That's not quite correct. Without the instruction slots there would be much more room to encode instructions, amd/or decoding could be simpler.
The program counter is always problematic in a minimal parts CPU. You could use 4 hc161, then you also need two 8-bit buffers to place the PC on the address bus (unless you use Harvard). Harvard was discarded because it complicates (takes several parts) executing from RAM and loading programs in there, and accessing constants in tables, and using immediates.
In Kobold-one I used only a 4 bit PC that took the place of the lower 4 bits in the 'full' pc that resides in the HC670's. Then at every 16th instruction you need a jump to the next section.
But in Kobold K2 I had some room left in the 16-bit instruction (normally there is never enough room, but with a 2-instruction ALU, and not having instructions with 8-bit immediates included, there were spare bits). I took inspiration from prehistoric computers that executed instructions from a magnetized barrel, where every instruction contains the address of the following instruction. Now, if 3 bits in the instruction point to the next instruction, there is no need for a program counter. And by appending these bit to a 'normal' register, the total address space increases ! The PC is now just a register that points to the current block of eight instructions. It is a counter that can not, and does not, count. Every 8th instruction is an instruction that uses the ALU to increment the PC (just as if it was any other register).

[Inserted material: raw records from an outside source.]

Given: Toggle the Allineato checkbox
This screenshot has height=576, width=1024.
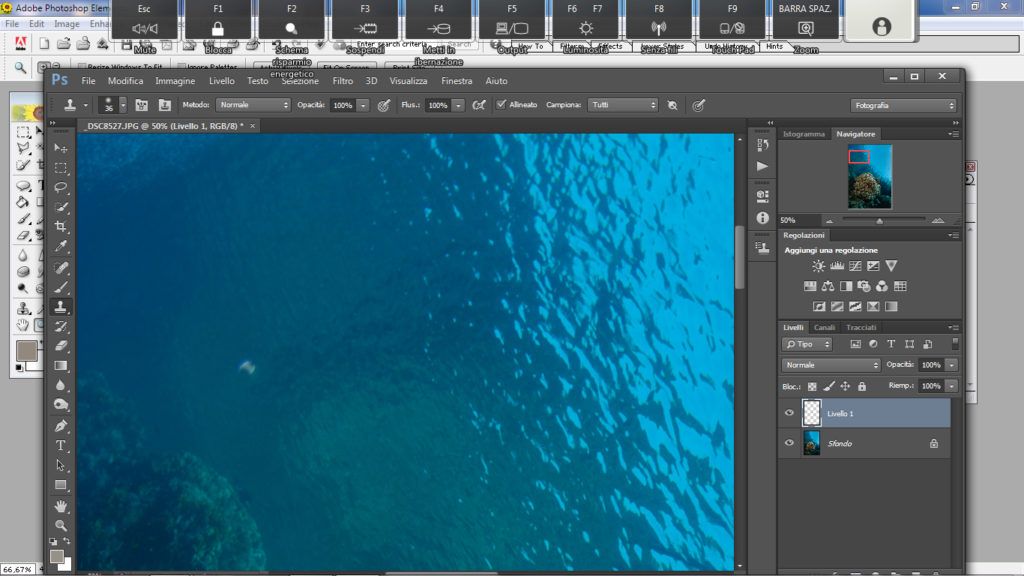Looking at the screenshot, I should pos(501,105).
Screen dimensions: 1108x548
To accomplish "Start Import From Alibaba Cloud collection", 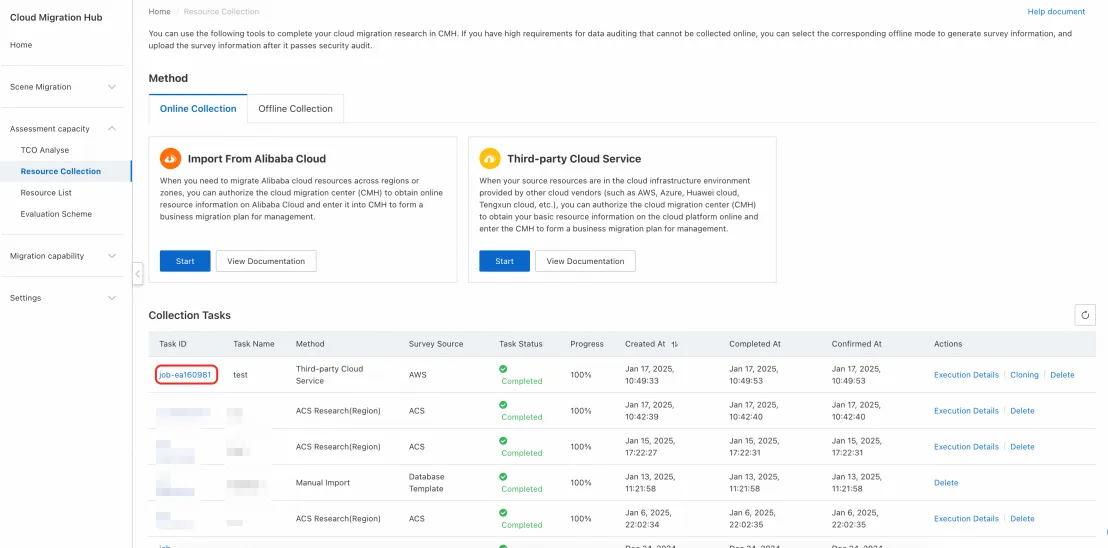I will 185,261.
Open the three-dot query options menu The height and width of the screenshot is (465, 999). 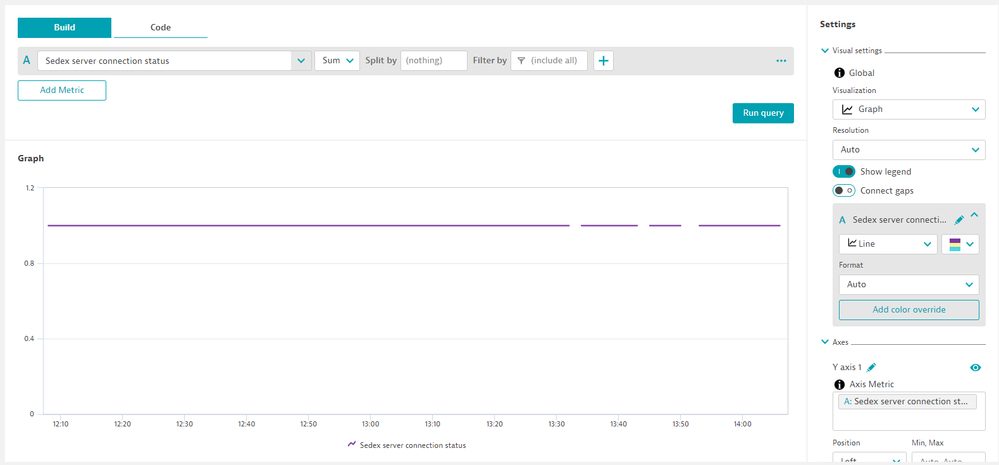(781, 61)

Now this brings new possibilities/features.
1) Big advantage is, that there is no longer a barrier of 32K instructions. The instruction address space is now 32Kword x 8 = 256K instructions. If you have a jump, the immediate operand provides the 16 program counter bits (bit0 always 0) and 3 bits in the instruction extend the address. Same for Calls.
2) 16-bit immediates can be addressed as PC+displacement. There is no need for logic to skip the next instruction because it is an immediate. Just jump to another slot number.

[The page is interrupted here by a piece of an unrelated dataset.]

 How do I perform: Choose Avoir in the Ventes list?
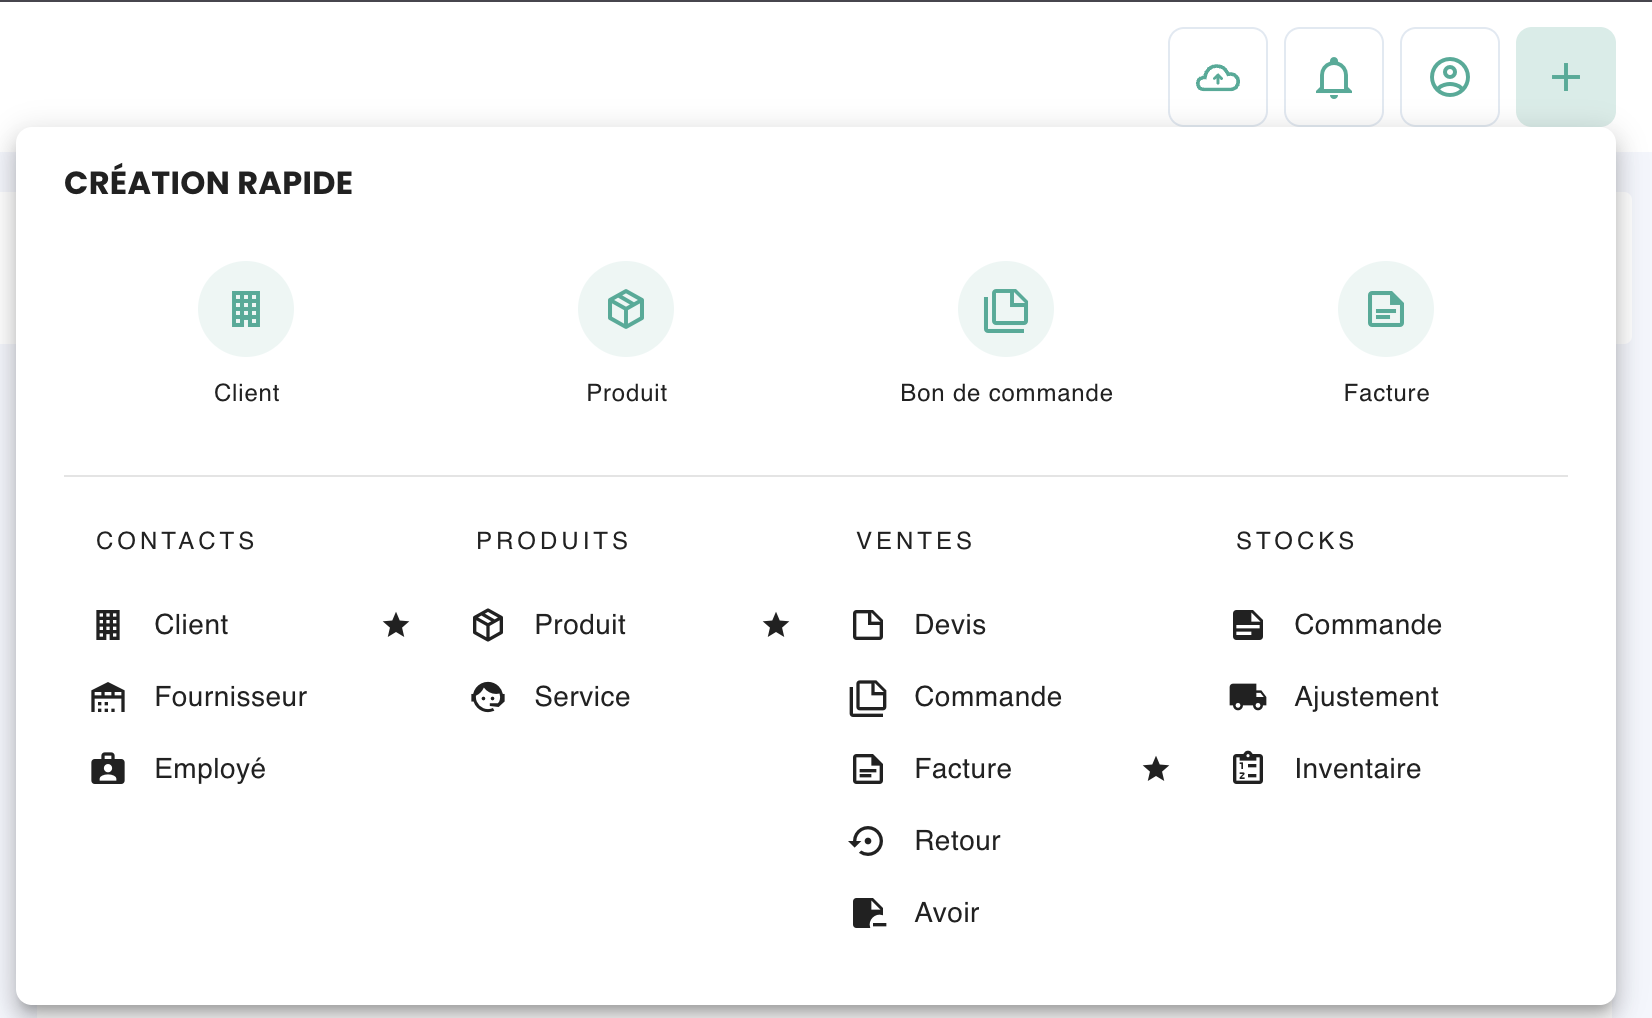tap(947, 913)
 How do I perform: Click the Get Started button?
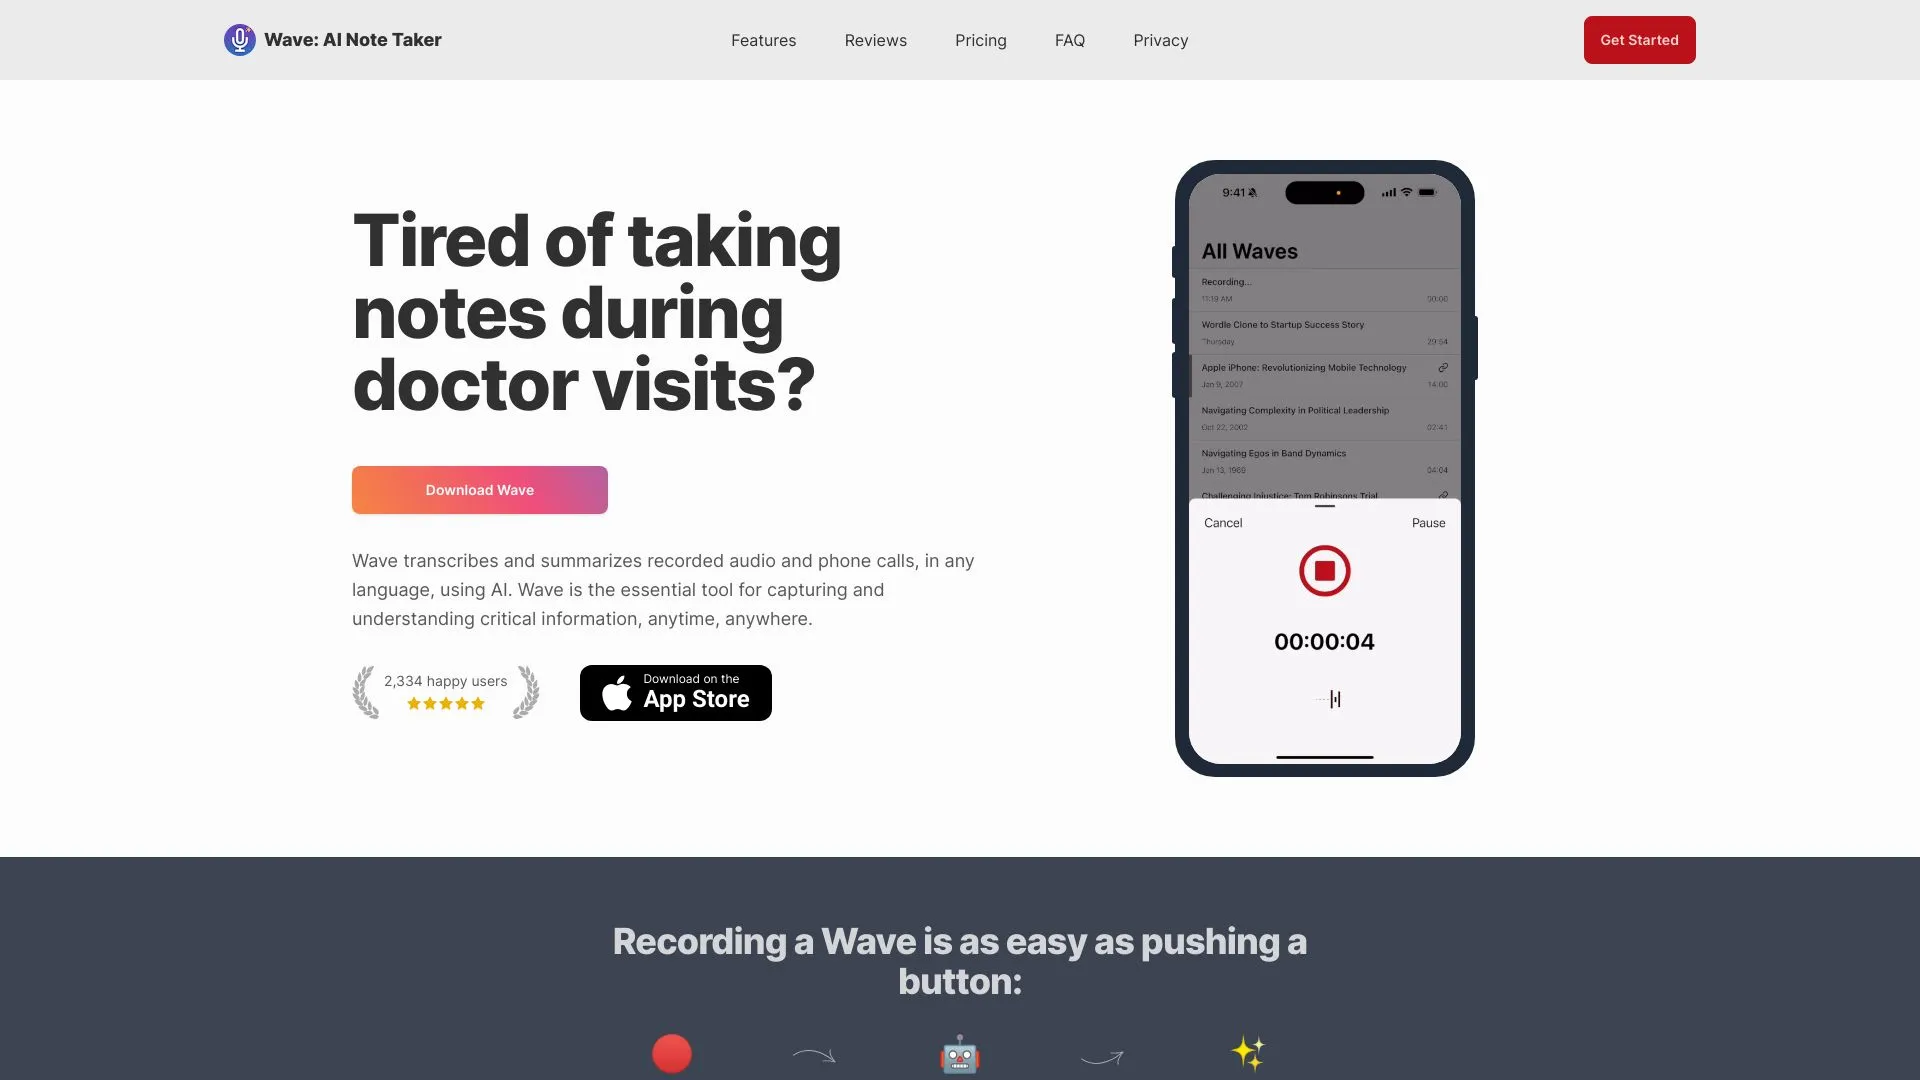1639,40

3) Within the 8-instruction block, the instructions can be placed in arbitrary sequence. This gives freedom to do some tricks.
4) For return addresses, you only have to store the 16 bit PC, but you can return anywhere within the 256K program. But per group of 8 instructions only one call is possible (or things will get more difficult).
5) Every ADD instruction can have an integrated branch (BRC / BRNC ) when the branch is within current instruction block.
6) Unconditional jumps within the current block can be integrated into every instruction.
To ease programming, the assembler language will have quite normal BRC / BRNC instructions, and the assembler will either make them a JMP, or optimize them away because the jump is within the block.
There are also some problems, though. Tables in the program might have a hole in the address bits, or must be placed on different pages to distribute them evenly over the memory.
But I don't design for commercial use, and I like to do things a little bit different.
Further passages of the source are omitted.